I've name-changed for this.
Basically, DP and I have been together for a while, and at the back of my mind, I've always kind of thought "this is it", but we've never really discussed marriage, living together, kids in a meaningful way.
Now, a couple of weeks ago we were (due to another person's lack of social graces) kind of forced to discuss the big "moving in together" question. I'm not particularly keen on the idea (for me, don't mind/judge if other people do) for a number of reasons:
- I like having my own space and independence, and won't willingly give it up so easily
- I know too many women who want more (marriage etc.), move in with the guy, and then that's it. He refuses to commit further, she harasses him and it goes downhill from there (he starts viewing her as a nag and so on). Also, a friend of my parents, lived with someone 30 odd years, she refused to marry him, he's now left her, married a much younger model and now they're having DCs
Now, most of DP's close friends are very settled and for three of his best friends:
- the first guy's GF is pregnant (they've been living together for years, own property together, but he refuses to marry her because he doesn't really want to, so the baby was a concessin)
- second guy has also lived with his GF for years, but she's now apparently "harassing" him all the time about getting married
- third guy has been with his GF for 6 months, they're moving in together, buying a property together, and getting some kind of special legal status (for tax reasons) which kind of treats them as a married couple (they're not based in the UK). Obviously, this is a HUGE deal.
Since DP heard all of this (particularly about 3rd guy) he's been all off with me and huffy.
I know we need to have "the" discussion, I know he would like to move in together, though I'm not too keen (it's not against him, it's a me thing). I would LOVE to marry him, but he says he wants to live together first to see if we can (which I personally think is a bit of a cop out: if I leave the lid off the toothpaste does this now mean we're through?) and I am concerned that, we'll move in together, and that will be it. No more commitment.
Sorry if this is a bit rambly, but I'm trying to sort out my own thoughts.
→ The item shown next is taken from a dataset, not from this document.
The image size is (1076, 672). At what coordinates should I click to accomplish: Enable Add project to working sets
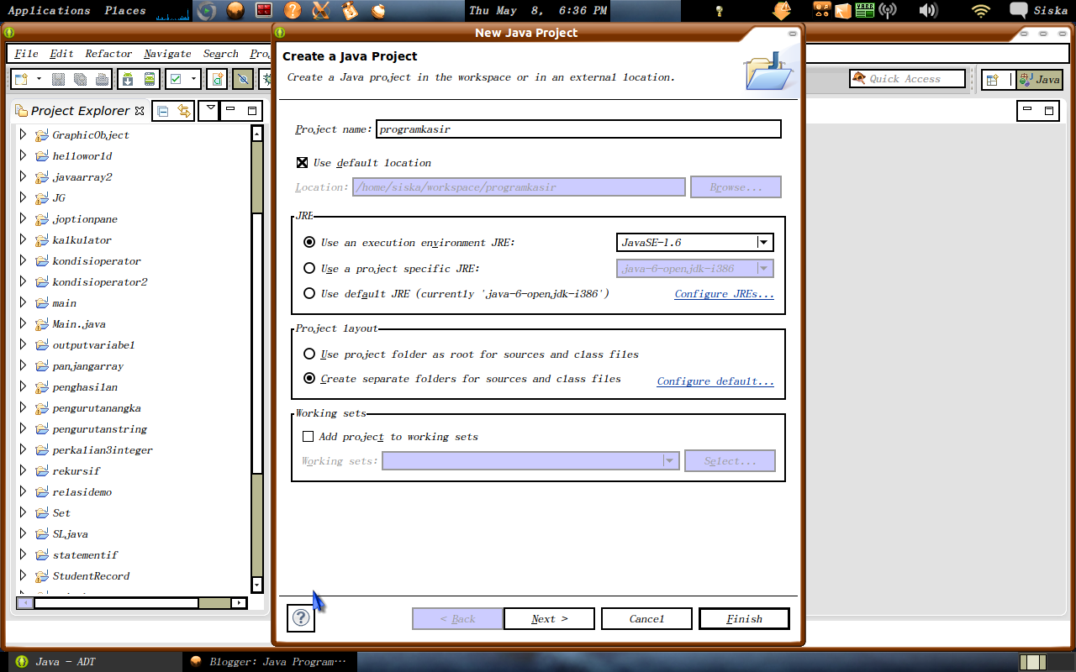coord(308,436)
The final thing is, I never imagined that the decision to want to spend the rest of my life with someone and the possible proposal would come out because of DP's friends buying a house, or another really socially inept friend asking awkward questions. There are times I have doubts bout DP as well, and I don't think he realises that they way he acts some times makes me think "do I really want to spend the rest of my life with this man?"